There is a little-known but highly recommended form of relief available to non-citizens who are considered “removable” from the United States. This form of relief is called “Voluntary Departure.” The advantage of Voluntary Departure is that, in many cases, there is no bar to returning to the United States if the noncitizen is eligible to return to the United States as an immigrant or nonimmigrant. That is, a non-citizen can return to the United States without having a formal deportation on record. Of course, there is the obvious disadvantage, and that is that the non-citizen must leave the United States in an effective and timely manner. If a non-citizen does not leave the United States, there are serious consequences: the non-citizen is no longer eligible for future Voluntary Departure, is also no longer eligible for other forms of relief from removal, and may incur fines of thousands of dollars.

There are several stages in which a non-citizen can apply for Voluntary Departure. First, the non-citizen can apply before removal proceedings begin. At this stage, the non-citizen’s application will be made to the District Director of the Department of Homeland Security (“DHS”). Immigration and Customs Enforcement (“ICE”), an agency within DHS, may accept such a request at any of its field offices. Second, the non-citizen may apply after removal proceedings have begun, but before removal proceedings are complete. At this stage, the non-citizen must appear at the Master Calendar Hearing (“MCH”) and expressly request Voluntary Departure from the IJ. The IJ may grant Voluntary Departure within 30 days of the MCH or beyond that time if so provided by DHS. Third, the non-citizen can request Voluntary Departure at the end of the deportation process. This third stage is more complicated than the first two; because at this stage, the non-citizen must show that they are ready, willing, and able to leave the US on their own, that they have been a person of good moral character for the previous five years, that they have been physically present in the United States for a period of at least one year immediately preceding the service of the Notice to Appear, is not removable under certain sections of the Immigration and Nationality Act (“INA”) for having committed certain security-related or aggravated crimes , Voluntary Departure was not previously granted, and that merits the favorable exercise of discretion. In addition, the non-citizen must demonstrate by clear and convincing evidence that he has the financial ability to leave the US and that he intends to do so. In the first and second stages, proof of good morals is not required.
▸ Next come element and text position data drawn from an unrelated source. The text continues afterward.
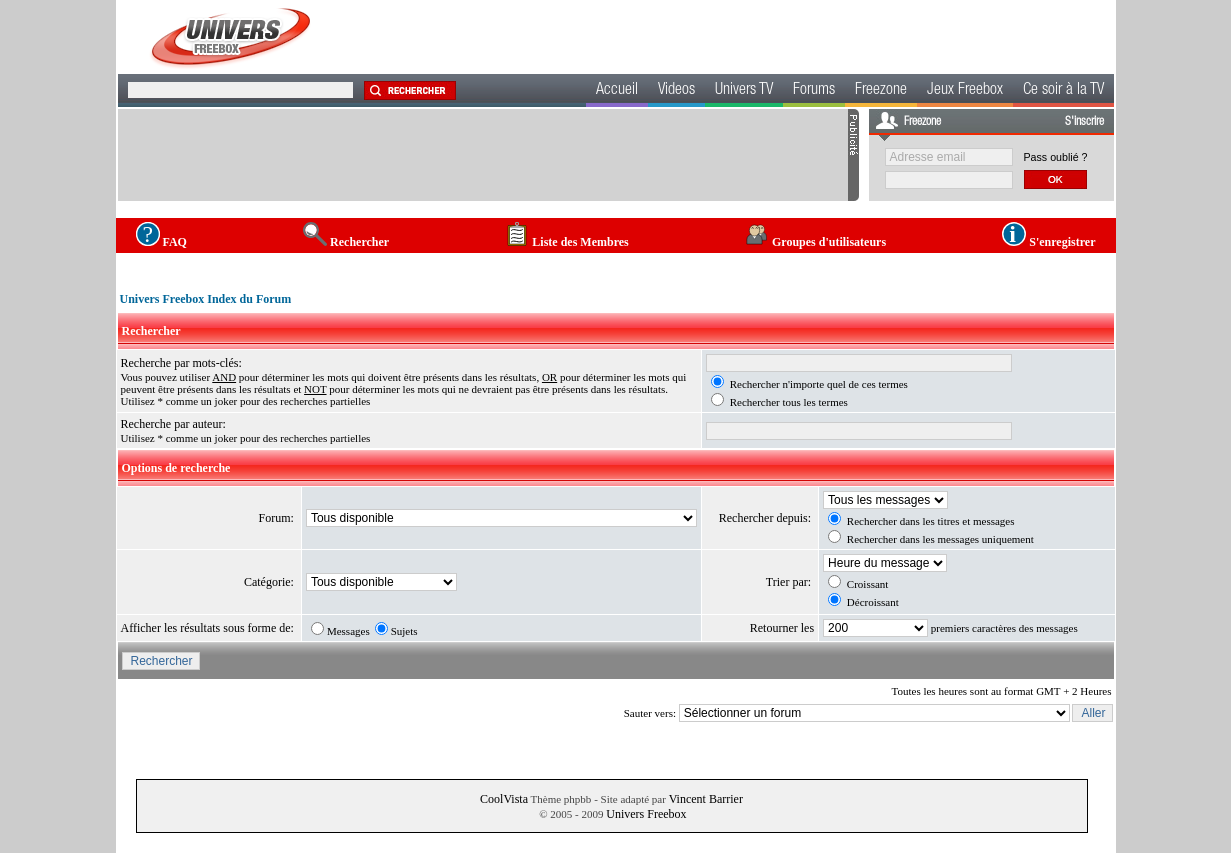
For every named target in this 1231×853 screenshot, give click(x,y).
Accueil (617, 91)
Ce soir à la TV (1063, 91)
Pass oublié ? (1056, 157)
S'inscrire (1084, 122)
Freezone (881, 91)
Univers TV (744, 91)
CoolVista (504, 799)
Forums (814, 91)
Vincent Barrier (706, 799)
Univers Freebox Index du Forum (206, 299)
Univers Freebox (646, 814)
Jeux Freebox (965, 91)
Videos (676, 91)
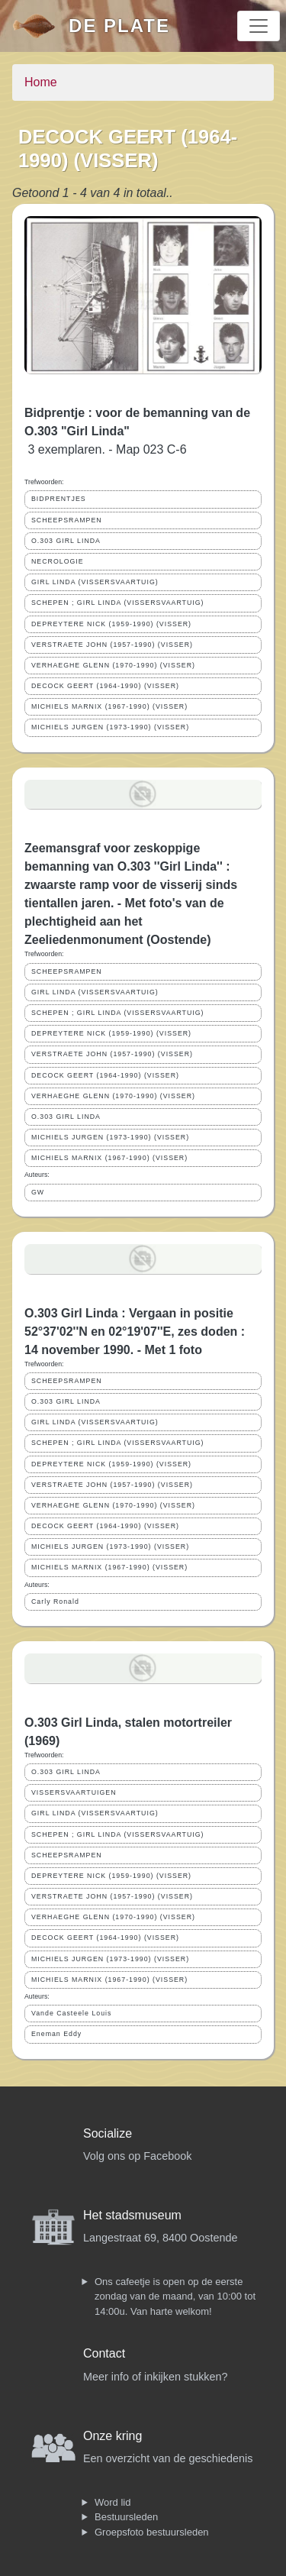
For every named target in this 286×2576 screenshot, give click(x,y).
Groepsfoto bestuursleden (152, 2532)
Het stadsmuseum (132, 2215)
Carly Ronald (55, 1601)
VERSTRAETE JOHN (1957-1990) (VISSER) (112, 644)
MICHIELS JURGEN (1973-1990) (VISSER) (110, 727)
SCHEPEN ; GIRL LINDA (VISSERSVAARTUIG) (117, 602)
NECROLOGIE (57, 561)
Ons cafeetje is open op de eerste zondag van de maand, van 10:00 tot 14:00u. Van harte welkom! (175, 2296)
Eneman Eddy (56, 2034)
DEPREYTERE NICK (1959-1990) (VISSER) (111, 624)
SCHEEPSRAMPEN (66, 520)
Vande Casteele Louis (71, 2013)
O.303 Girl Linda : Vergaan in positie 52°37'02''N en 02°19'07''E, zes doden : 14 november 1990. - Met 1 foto (134, 1331)
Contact (104, 2353)
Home (40, 82)
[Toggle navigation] (258, 26)
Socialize (107, 2133)
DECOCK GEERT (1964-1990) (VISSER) (105, 686)
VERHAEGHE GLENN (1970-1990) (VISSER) (113, 665)
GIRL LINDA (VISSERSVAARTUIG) (95, 582)
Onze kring (112, 2435)
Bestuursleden (126, 2517)
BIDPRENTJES (58, 499)
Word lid (112, 2502)
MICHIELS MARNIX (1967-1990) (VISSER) (109, 706)
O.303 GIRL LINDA (66, 541)
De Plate (119, 25)
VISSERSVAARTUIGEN (74, 1792)
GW (37, 1192)
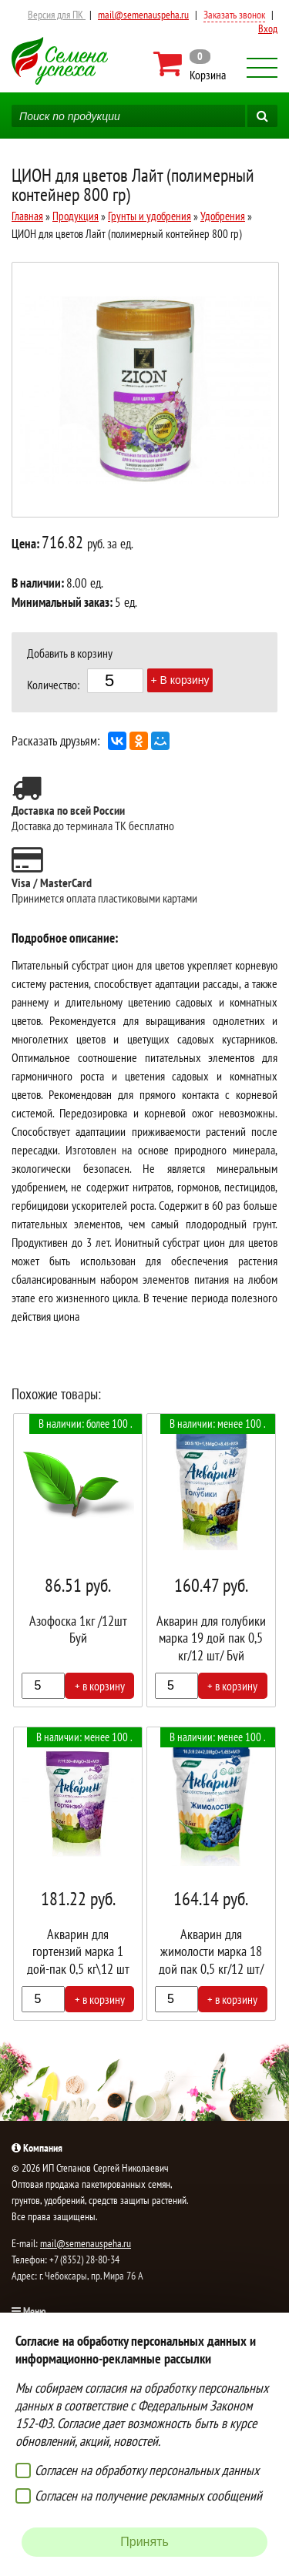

Once you have been granted voluntary departure and leave the US, there may be time limits on when you are eligible to legally return to the US if you have lived in the US illegally for more than 180 days but less than a year and you are granted Voluntary Departure (Stage 1, above) by DHS or self-absent, you will be barred from returning to the US for three years. If with the same previous facts you request Voluntary Departure from the IJ, you will not be subject to the three-year ban. If, on the other hand, you have lived in the US illegally for more than a year (continuously) and you are granted voluntary departure by DHS or IJ, or you leave on your own, you will be barred from returning to the US. USA ten years. Whether it’s the three-year or the ten-year bar, there may be “hardship waivers” you can apply for to get past the bar back.

This article is intended as an introduction only and does not constitute legal advice.